_What you will do:_
Somewhere below is a line with "Given: Choose the Large car category icon" and, later, a line with "Task: Focus the 长(cm) length input field"; repeat those two lines and all the lines between them, exactly as they are.

↓

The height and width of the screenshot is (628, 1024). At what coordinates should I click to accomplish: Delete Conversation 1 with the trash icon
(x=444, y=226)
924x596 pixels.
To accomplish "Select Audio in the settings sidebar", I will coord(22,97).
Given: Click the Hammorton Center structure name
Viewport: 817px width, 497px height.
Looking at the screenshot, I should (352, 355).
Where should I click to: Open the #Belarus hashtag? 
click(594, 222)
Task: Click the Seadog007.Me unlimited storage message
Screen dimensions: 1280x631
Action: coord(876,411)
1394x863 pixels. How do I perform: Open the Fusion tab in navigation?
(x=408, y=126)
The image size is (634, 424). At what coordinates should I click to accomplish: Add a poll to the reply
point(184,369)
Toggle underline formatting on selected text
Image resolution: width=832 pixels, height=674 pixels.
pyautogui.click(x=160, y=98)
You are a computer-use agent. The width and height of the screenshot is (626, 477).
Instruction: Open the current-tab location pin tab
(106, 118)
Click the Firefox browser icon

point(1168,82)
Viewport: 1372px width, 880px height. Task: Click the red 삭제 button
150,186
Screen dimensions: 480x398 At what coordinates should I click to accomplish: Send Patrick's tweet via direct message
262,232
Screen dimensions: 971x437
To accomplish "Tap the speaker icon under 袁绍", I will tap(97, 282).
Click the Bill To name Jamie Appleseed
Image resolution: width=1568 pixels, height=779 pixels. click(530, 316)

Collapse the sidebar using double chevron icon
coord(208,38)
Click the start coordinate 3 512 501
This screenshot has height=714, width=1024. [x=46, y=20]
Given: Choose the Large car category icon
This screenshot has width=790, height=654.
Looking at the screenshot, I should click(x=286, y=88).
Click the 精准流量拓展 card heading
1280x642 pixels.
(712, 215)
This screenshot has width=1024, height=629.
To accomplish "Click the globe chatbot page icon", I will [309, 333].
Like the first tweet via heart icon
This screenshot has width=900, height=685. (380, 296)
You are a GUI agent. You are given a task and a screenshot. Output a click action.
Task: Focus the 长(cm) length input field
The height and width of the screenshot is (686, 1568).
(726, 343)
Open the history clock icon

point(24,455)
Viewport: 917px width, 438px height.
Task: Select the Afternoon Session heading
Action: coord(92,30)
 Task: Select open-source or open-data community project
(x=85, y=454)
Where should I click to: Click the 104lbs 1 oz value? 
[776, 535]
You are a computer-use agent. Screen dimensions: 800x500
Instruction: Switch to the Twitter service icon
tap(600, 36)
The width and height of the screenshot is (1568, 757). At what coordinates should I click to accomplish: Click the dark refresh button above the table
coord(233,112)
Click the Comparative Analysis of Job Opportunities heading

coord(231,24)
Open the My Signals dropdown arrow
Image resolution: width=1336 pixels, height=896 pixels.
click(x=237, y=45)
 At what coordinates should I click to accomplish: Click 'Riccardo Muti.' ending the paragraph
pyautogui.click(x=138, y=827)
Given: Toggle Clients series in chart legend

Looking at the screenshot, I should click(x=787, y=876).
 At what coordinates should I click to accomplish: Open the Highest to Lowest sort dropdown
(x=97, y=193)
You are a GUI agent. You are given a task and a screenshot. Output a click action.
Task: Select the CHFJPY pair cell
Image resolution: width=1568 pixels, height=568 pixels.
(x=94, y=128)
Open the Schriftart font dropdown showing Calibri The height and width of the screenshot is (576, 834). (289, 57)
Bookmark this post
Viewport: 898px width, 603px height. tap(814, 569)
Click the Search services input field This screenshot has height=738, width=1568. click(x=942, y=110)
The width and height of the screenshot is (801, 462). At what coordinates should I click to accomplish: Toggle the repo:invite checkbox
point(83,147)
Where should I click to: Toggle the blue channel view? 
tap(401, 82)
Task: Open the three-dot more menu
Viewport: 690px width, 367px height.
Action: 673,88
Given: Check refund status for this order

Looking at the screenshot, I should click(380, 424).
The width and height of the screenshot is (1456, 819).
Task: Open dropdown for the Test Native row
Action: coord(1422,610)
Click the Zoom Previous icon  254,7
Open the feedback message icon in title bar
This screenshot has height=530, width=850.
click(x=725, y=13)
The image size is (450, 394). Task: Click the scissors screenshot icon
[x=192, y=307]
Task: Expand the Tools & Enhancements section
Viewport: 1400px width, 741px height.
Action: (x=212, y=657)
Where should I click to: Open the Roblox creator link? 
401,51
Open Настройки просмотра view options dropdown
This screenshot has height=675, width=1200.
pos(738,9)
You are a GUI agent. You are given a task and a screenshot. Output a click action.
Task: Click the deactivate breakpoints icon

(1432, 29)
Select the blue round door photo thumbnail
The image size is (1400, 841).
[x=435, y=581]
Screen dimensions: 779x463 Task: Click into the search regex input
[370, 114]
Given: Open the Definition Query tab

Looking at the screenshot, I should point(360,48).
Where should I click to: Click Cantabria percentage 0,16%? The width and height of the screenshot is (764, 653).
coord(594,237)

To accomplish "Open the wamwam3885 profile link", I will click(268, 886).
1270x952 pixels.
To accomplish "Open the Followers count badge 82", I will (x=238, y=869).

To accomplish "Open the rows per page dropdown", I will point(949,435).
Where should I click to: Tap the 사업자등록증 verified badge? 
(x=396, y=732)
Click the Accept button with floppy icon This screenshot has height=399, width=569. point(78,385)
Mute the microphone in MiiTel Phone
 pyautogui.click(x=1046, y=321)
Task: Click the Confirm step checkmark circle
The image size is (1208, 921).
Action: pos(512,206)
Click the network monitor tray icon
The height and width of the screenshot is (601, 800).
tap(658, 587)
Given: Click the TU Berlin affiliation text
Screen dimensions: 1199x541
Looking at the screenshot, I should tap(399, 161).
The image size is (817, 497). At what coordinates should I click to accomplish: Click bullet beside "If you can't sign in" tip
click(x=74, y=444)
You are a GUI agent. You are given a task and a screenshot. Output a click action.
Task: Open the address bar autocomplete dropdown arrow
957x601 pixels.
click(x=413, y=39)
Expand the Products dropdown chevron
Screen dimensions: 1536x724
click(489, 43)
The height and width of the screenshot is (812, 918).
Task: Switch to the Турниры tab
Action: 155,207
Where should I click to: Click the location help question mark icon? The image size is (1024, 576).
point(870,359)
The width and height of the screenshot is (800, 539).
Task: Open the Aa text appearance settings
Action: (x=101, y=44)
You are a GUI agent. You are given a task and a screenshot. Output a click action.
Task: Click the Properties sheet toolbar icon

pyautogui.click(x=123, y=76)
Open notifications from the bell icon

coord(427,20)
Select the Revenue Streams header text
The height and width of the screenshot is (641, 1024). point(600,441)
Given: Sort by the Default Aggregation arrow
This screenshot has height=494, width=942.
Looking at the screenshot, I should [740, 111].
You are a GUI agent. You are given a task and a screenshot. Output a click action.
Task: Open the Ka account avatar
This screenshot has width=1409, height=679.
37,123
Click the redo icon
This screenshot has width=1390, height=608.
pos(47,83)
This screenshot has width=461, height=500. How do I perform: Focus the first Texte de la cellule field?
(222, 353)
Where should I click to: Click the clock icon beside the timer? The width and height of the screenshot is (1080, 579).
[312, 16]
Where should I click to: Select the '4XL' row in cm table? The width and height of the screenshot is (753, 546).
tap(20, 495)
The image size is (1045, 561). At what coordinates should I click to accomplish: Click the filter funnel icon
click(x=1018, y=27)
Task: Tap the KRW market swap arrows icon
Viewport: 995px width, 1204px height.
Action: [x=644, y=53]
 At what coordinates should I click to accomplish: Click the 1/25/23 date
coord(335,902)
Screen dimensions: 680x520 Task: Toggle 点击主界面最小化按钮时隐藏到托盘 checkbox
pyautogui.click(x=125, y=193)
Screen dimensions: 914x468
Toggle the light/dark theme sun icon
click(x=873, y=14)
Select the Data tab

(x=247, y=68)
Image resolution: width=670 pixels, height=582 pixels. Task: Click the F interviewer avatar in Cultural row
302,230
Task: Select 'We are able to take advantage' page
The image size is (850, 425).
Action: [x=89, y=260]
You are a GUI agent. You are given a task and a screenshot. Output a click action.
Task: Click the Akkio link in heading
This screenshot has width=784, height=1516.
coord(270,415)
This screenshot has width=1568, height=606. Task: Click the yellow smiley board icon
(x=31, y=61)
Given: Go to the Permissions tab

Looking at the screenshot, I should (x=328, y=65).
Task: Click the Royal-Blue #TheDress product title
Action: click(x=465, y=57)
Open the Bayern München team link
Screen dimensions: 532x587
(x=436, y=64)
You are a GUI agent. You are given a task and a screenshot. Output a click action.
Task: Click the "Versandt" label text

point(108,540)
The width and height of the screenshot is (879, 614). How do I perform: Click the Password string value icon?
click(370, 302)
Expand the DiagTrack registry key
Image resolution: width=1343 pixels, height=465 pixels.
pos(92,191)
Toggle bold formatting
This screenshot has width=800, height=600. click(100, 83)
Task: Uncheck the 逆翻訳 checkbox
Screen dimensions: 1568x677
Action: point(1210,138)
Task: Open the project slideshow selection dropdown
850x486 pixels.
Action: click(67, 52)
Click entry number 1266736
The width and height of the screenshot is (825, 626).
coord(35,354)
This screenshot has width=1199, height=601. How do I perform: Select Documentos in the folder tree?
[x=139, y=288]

↑

_Reply to the task:_
Given: Choose the Large car category icon
This screenshot has width=790, height=654.
Looking at the screenshot, I should click(x=286, y=88).
Click the 精准流量拓展 card heading
1280x642 pixels.
(712, 215)
This screenshot has width=1024, height=629.
To accomplish "Click the globe chatbot page icon", I will [309, 333].
Like the first tweet via heart icon
This screenshot has width=900, height=685. (380, 296)
You are a GUI agent. You are given a task and a screenshot. Output a click action.
Task: Focus the 长(cm) length input field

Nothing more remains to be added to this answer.